Except that I was probably a lot more trouble. With Kathee, Mrs. Smith knew exactly how things stood: be pleasant, don’t lose your cool, try to help her learn a few more notes if possible, but don’t sweat it. With me, the ground never stopped shifting. My talent was never in question. But I didn’t like working out piano pieces from printed music. In fact, I hated it. Mrs. Smith made the colossal blunder of playing my pieces for me. I’m not sure if she ever quite figured out that I wasn’t actually ever reading the music; I just watched and heard her do it, and then proceeded accordingly. So she misinterpreted my (many) mistakes as mis-readings or rhythm problems, when actually the underlying cause was an underdeveloped memory.

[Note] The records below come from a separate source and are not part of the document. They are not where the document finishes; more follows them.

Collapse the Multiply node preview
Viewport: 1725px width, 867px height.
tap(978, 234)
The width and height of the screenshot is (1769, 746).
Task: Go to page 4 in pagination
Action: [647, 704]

Oh, I picked up the piece on one hearing, but I didn’t pick it up all that accurately. It went through my pint-sized musical filter and came out transformed. Poor Mrs. Smith: she could circle all the notes she wanted, write in accidentals, carve COUNT!! in red pencil and capital letters over an offending passage. For all the good it was doing, she might as well have tried sacrificing a goat on a horned altar by the light of the full moon. It wasn’t the paper that needed the circling, accidentals, and red pencil all-caps. She needed to get inside my neural pathways and red-pencil my synaptic connections.

Eventually I got my act together and became a responsible musician. It didn’t happen until college, by the way. I find that funny at a lot of levels, given my overall reputation nowadays as an exemplar of high-end technical musicianship. I suppose I’ve earned that reputation—heaven knows I worked hard enough at it.

But somewhere deep inside this oh-so-trained professional musician there still abides a barbaric little munchkin, just brimming over with imagination, cheek, and a blissful disregard of propriety. I wonder if I could ever bring him back to light again, or if all these years of polish, education, experience, and punctilio have suppressed him forever. For now, I’ll just keep him safe, that imp in my bottle who bangs away on his cherrywood spinet, making an earsplitting racket and having himself a fine old time.